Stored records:
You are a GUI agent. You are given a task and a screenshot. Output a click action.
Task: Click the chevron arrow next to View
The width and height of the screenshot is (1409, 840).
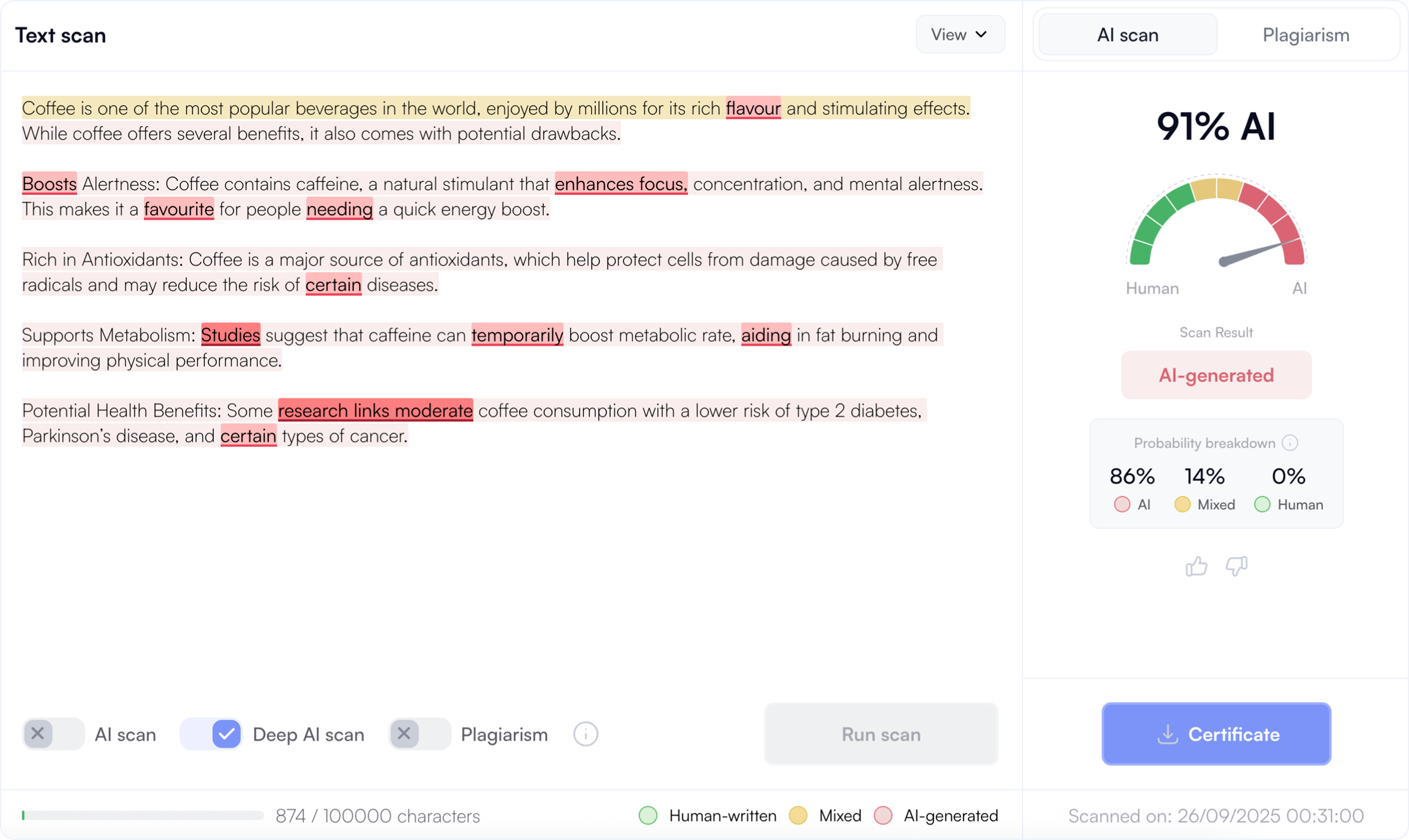[981, 34]
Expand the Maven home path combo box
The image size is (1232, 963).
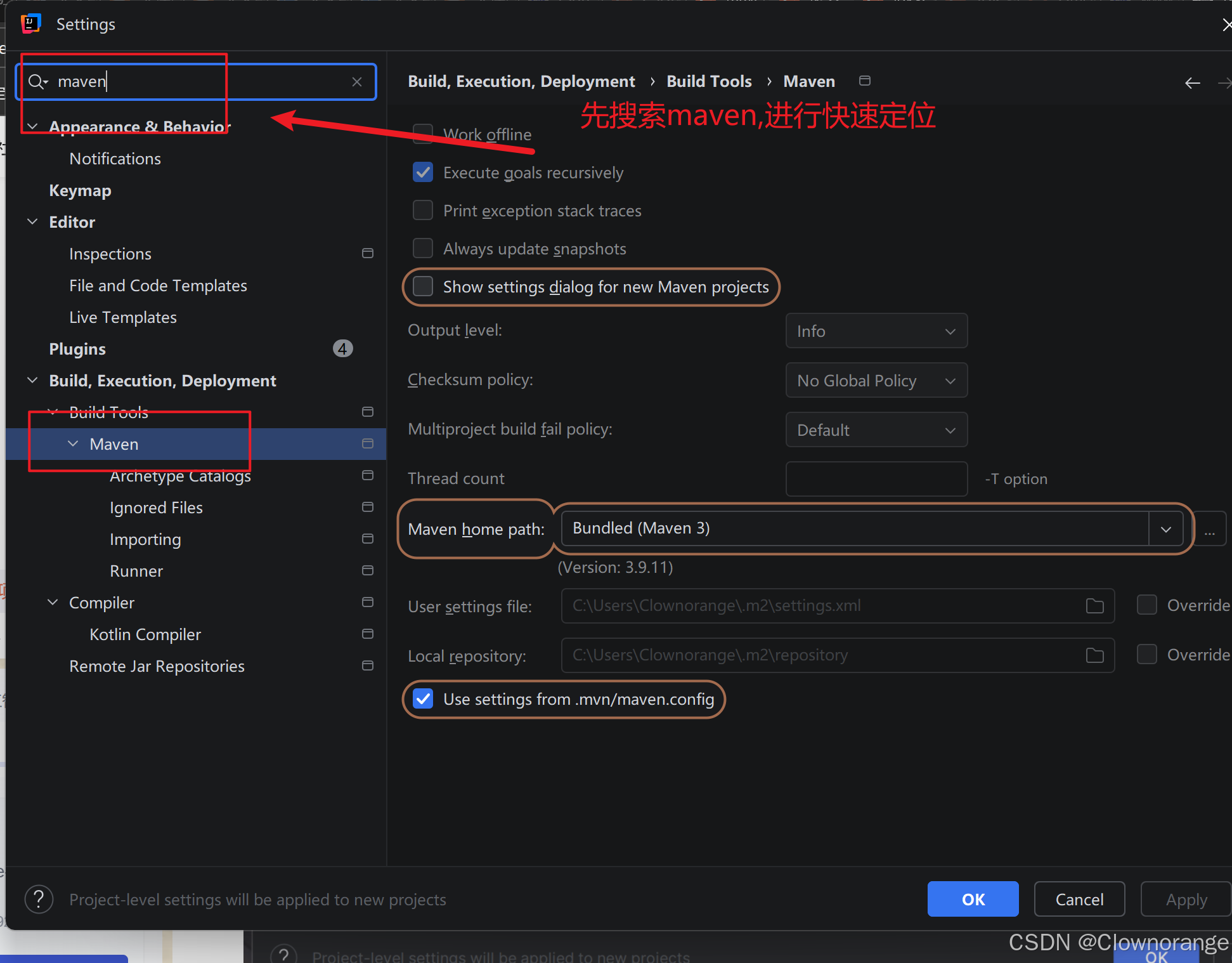tap(1165, 529)
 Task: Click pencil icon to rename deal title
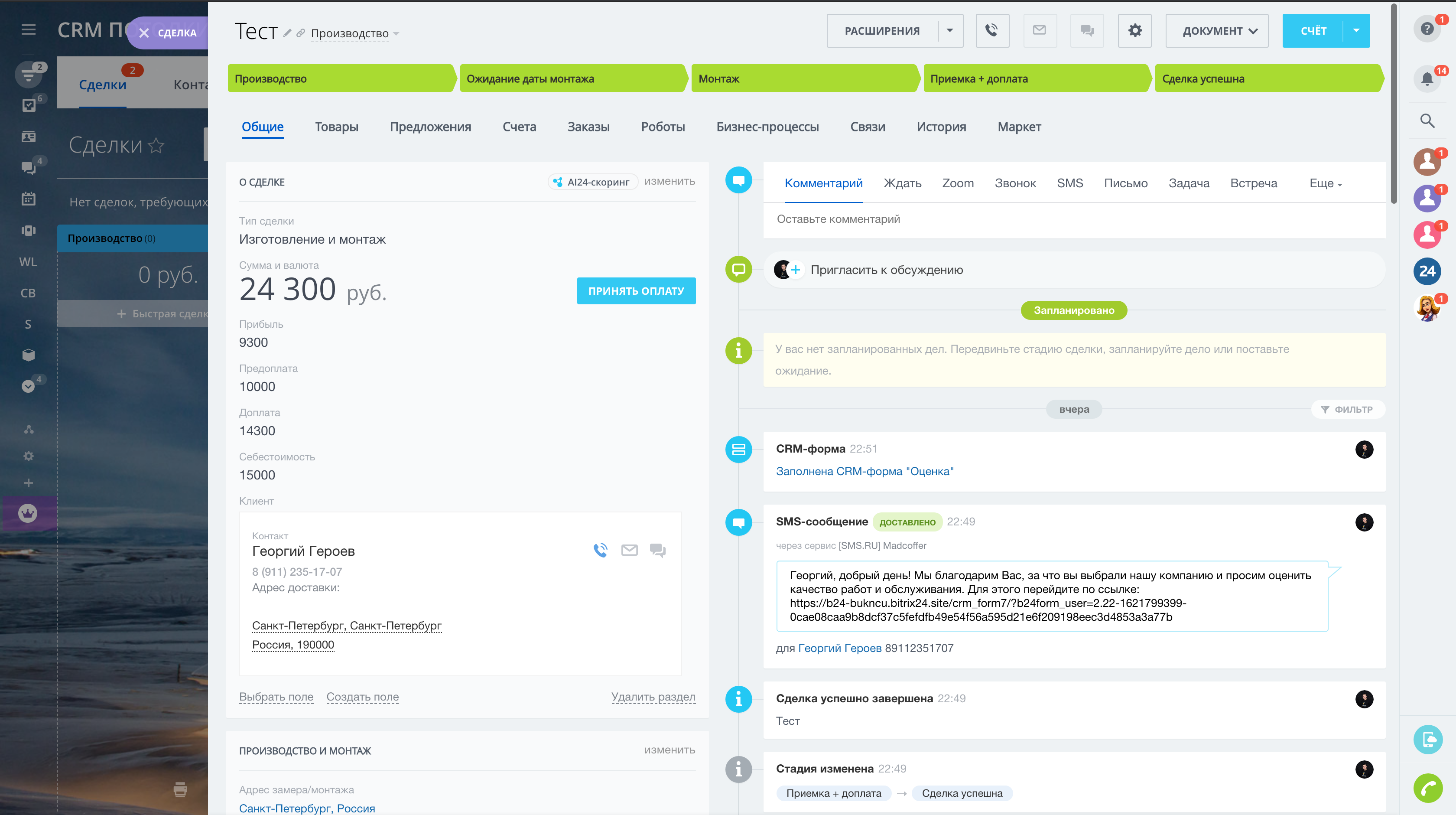point(287,33)
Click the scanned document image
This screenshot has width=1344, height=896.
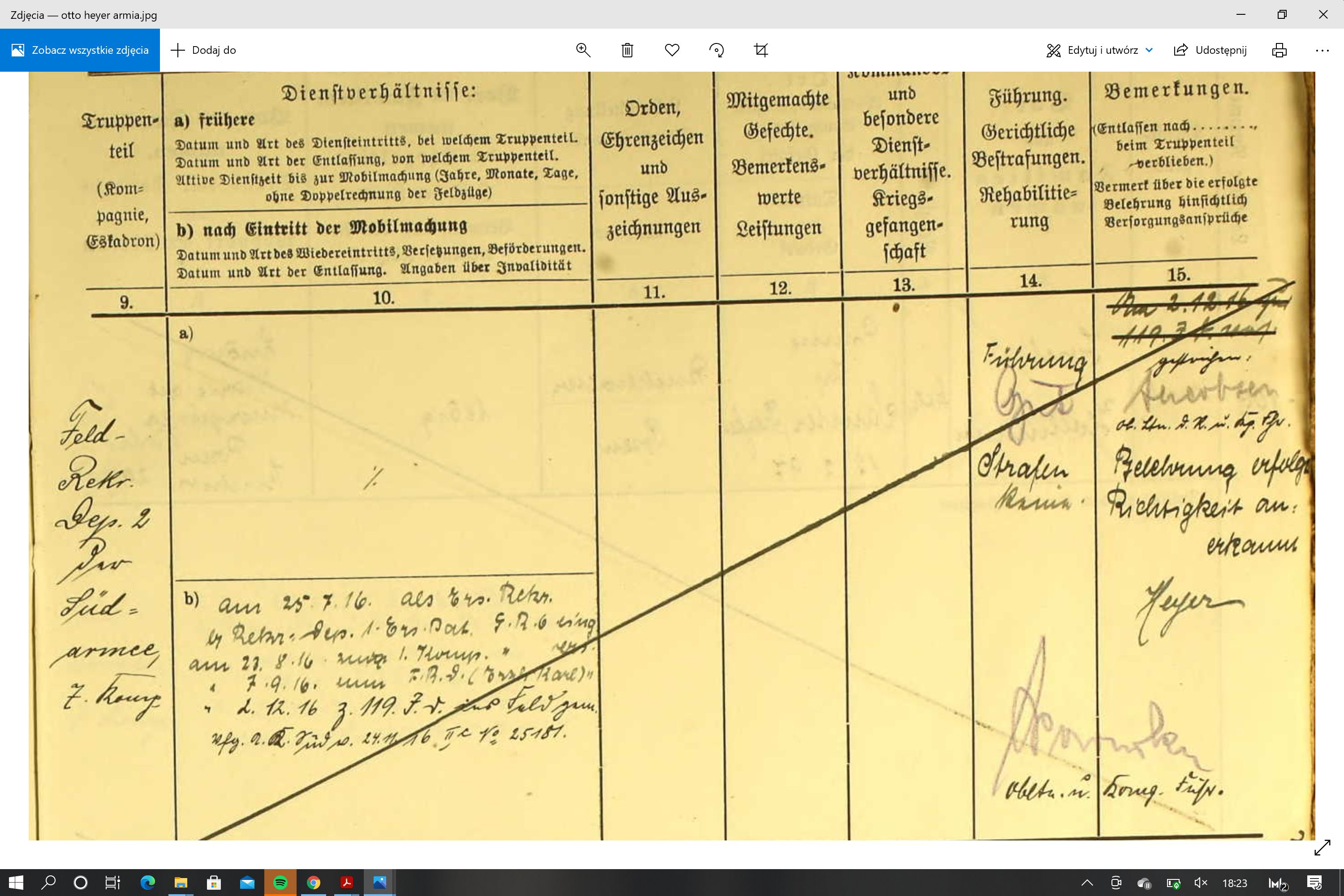(672, 457)
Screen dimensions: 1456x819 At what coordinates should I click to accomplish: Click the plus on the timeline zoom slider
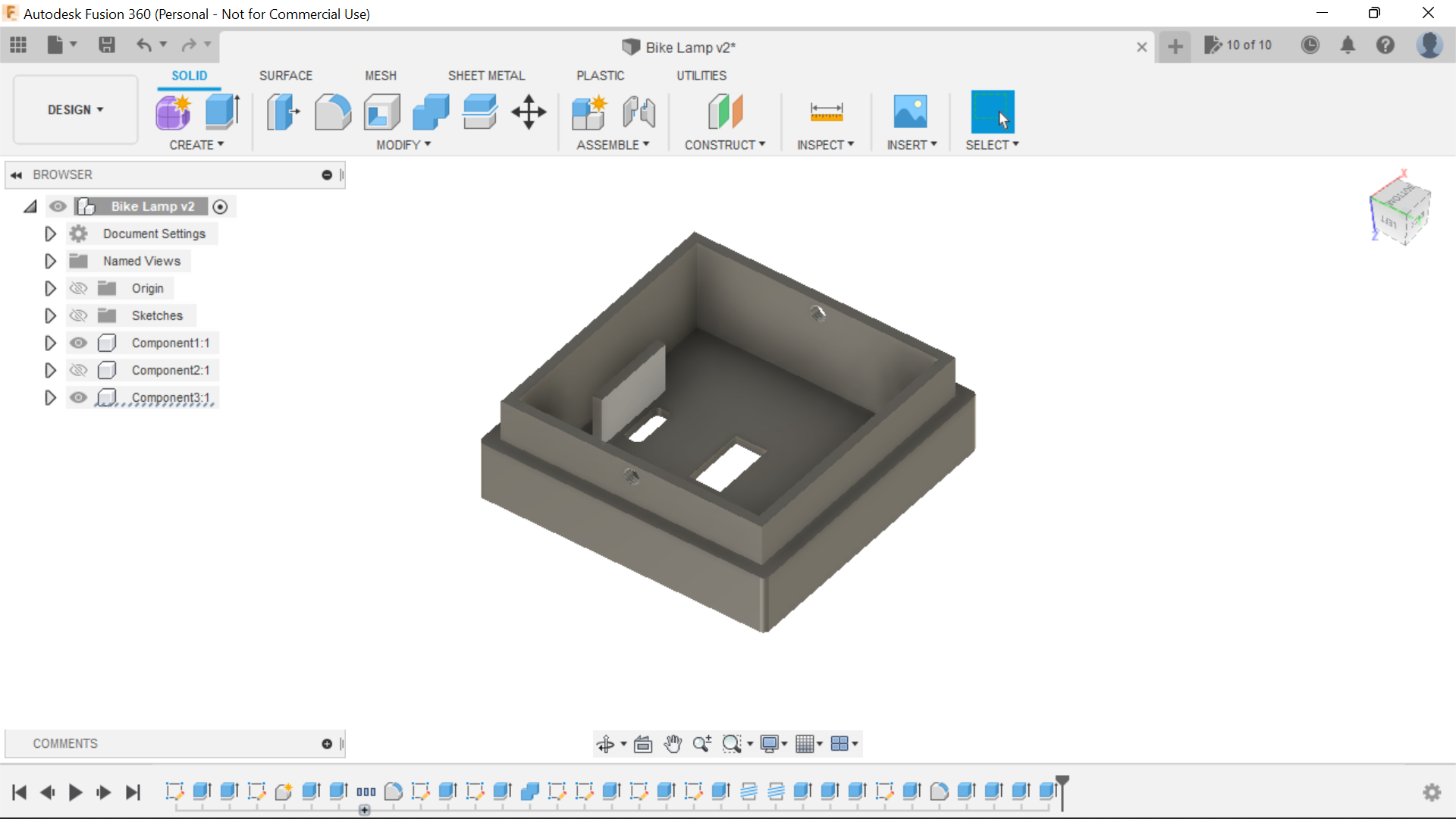tap(365, 810)
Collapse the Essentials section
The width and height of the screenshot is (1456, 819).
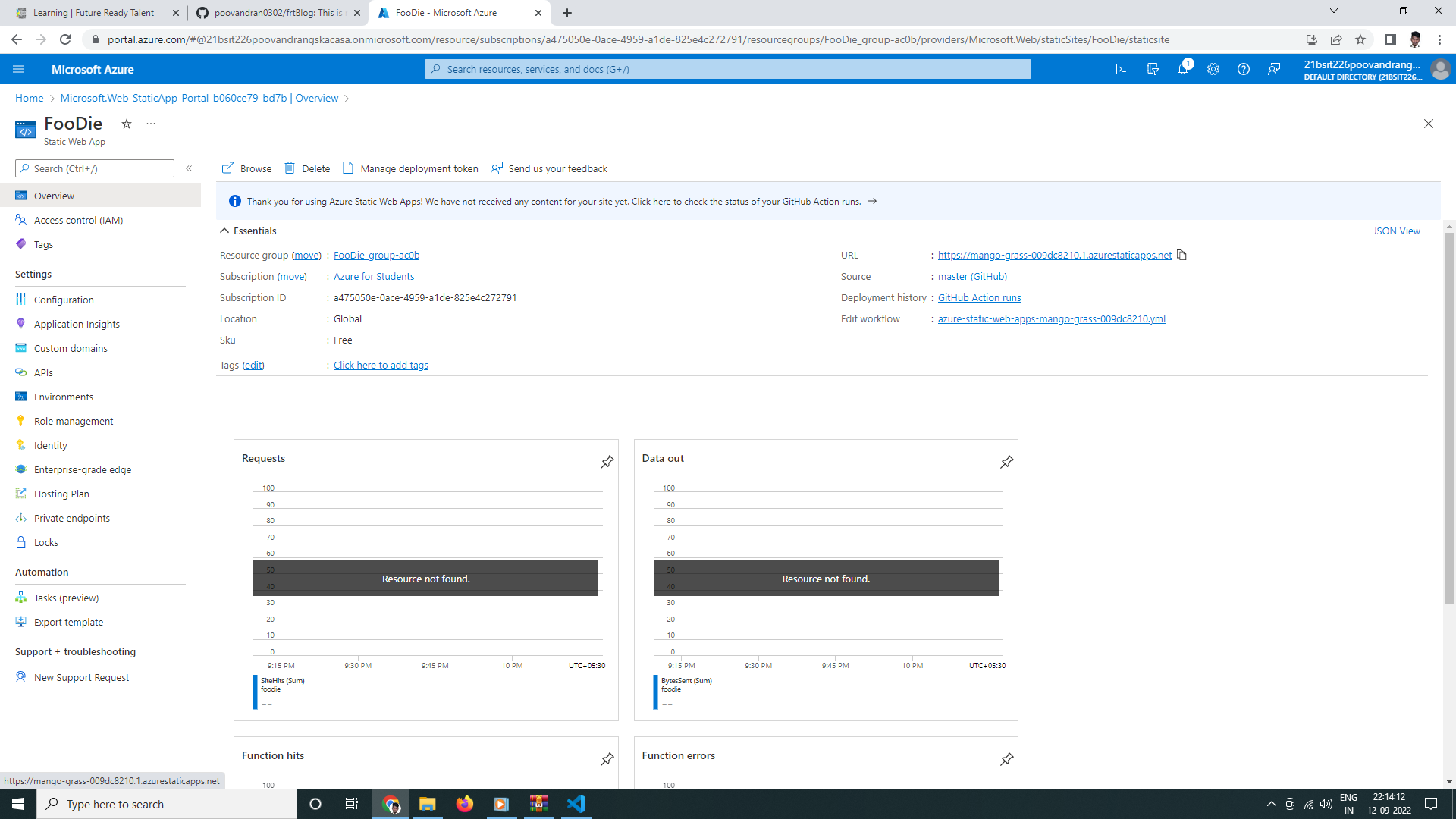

_Work task:_
Return every record exactly, leaving out the pictures.

_Task response:_
You are a GUI agent. You are given a task and a screenshot. Output a click action.
Task: Click the chevron arrow next to View
The width and height of the screenshot is (1409, 840).
[981, 34]
Expand the Maven home path combo box
The image size is (1232, 963).
tap(1165, 529)
 Task: Click pencil icon to rename deal title
point(287,33)
Click the scanned document image
This screenshot has width=1344, height=896.
(672, 457)
Screen dimensions: 1456x819 At what coordinates should I click to accomplish: Click the plus on the timeline zoom slider
tap(365, 810)
Collapse the Essentials section
The width and height of the screenshot is (1456, 819).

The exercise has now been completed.